▸ **AIM OF THE TASK**
Update the lines from the one containing "Like the problem" through the end of the lines by replacing "Proposal" with "Budget". Leave everything else unchanged, and return only those lines.

Entries on where items appear:
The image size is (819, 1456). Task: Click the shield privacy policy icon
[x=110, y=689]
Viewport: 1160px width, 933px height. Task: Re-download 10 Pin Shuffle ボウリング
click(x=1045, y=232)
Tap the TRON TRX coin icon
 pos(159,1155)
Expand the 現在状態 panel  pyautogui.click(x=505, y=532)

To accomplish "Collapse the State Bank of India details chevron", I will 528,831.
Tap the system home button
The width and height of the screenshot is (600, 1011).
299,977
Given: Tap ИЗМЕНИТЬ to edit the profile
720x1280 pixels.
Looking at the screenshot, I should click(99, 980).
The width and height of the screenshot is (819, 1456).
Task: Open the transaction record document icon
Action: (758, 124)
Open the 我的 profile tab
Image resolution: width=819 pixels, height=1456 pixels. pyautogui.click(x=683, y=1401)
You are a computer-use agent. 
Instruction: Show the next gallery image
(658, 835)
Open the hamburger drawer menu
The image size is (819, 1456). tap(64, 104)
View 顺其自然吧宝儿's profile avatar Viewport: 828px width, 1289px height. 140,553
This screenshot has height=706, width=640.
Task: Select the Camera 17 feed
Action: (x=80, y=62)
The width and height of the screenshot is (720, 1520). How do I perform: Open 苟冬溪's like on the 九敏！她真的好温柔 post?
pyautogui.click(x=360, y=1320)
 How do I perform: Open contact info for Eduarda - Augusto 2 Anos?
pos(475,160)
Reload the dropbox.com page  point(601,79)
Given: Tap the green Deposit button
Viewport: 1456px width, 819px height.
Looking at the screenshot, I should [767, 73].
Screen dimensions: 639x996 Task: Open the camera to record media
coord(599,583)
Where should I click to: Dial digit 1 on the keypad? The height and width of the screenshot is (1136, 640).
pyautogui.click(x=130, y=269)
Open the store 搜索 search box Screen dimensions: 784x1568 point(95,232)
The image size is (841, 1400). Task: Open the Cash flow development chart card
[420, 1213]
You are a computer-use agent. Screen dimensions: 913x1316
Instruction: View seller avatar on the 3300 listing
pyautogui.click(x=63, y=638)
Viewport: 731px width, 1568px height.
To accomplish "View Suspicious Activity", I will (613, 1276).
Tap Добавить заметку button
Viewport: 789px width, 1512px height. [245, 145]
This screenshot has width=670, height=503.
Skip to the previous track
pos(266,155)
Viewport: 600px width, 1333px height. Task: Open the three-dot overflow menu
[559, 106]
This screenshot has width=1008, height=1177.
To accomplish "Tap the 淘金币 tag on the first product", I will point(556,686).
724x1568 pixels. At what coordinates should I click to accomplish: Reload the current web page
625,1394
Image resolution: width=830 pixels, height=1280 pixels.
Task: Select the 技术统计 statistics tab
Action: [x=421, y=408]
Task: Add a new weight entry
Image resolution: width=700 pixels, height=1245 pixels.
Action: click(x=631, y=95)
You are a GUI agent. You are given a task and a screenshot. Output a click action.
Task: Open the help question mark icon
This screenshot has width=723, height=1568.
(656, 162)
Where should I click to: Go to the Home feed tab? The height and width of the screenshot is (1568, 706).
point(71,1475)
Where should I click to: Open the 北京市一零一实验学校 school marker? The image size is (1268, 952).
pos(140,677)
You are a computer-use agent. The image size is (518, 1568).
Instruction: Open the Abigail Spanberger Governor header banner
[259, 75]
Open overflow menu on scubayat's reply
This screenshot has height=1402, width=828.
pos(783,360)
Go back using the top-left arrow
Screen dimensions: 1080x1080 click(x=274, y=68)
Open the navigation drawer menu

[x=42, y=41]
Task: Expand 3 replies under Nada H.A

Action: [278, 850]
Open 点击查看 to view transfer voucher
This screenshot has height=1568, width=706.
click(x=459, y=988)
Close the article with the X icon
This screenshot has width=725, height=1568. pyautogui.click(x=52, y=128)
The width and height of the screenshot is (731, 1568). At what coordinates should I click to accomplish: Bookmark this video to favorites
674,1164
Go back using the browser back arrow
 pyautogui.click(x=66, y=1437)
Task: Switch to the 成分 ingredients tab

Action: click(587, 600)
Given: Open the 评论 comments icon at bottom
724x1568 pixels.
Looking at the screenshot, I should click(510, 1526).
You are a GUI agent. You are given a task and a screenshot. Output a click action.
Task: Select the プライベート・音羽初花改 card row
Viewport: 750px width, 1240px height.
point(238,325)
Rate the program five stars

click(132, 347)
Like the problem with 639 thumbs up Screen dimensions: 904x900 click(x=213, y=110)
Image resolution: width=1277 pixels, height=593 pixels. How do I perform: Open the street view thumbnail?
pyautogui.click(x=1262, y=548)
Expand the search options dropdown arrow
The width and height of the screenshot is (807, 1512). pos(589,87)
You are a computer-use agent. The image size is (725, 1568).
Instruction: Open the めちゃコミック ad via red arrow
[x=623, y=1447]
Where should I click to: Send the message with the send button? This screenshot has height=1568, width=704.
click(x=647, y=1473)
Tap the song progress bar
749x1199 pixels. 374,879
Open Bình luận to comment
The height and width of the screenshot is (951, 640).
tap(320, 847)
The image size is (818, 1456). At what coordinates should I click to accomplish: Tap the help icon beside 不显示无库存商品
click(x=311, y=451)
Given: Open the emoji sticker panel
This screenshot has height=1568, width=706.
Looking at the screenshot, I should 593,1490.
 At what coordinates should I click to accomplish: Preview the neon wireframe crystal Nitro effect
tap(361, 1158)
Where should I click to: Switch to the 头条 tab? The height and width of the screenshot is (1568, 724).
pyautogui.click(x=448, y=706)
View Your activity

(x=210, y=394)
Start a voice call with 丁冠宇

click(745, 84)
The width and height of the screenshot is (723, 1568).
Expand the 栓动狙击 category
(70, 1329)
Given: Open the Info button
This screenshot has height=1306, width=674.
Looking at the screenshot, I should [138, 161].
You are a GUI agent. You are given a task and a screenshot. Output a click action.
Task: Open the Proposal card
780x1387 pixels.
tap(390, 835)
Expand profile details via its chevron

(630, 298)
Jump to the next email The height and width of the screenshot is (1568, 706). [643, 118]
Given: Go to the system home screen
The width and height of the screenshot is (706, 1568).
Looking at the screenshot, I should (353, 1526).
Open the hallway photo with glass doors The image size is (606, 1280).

▸ **RESULT OF THE TASK**
Like the problem with 639 thumbs up Screen dimensions: 904x900 click(x=213, y=110)
Image resolution: width=1277 pixels, height=593 pixels. How do I perform: Open the street view thumbnail?
pyautogui.click(x=1262, y=548)
Expand the search options dropdown arrow
The width and height of the screenshot is (807, 1512). pos(589,87)
You are a computer-use agent. The image size is (725, 1568).
Instruction: Open the めちゃコミック ad via red arrow
[x=623, y=1447]
Where should I click to: Send the message with the send button? This screenshot has height=1568, width=704.
click(x=647, y=1473)
Tap the song progress bar
749x1199 pixels. 374,879
Open Bình luận to comment
The height and width of the screenshot is (951, 640).
tap(320, 847)
The image size is (818, 1456). At what coordinates should I click to accomplish: Tap the help icon beside 不显示无库存商品
click(x=311, y=451)
Given: Open the emoji sticker panel
This screenshot has height=1568, width=706.
Looking at the screenshot, I should 593,1490.
 At what coordinates should I click to accomplish: Preview the neon wireframe crystal Nitro effect
tap(361, 1158)
Where should I click to: Switch to the 头条 tab? The height and width of the screenshot is (1568, 724).
pyautogui.click(x=448, y=706)
View Your activity

(x=210, y=394)
Start a voice call with 丁冠宇

click(745, 84)
The width and height of the screenshot is (723, 1568).
Expand the 栓动狙击 category
(70, 1329)
Given: Open the Info button
This screenshot has height=1306, width=674.
Looking at the screenshot, I should [138, 161].
You are a GUI agent. You are given a task and a screenshot. Output a click action.
Task: Open the Budget card
780x1387 pixels.
tap(390, 835)
Expand profile details via its chevron

(630, 298)
Jump to the next email The height and width of the screenshot is (1568, 706). [643, 118]
Given: Go to the system home screen
The width and height of the screenshot is (706, 1568).
Looking at the screenshot, I should (353, 1526).
Open the hallway photo with glass doors The image size is (606, 1280).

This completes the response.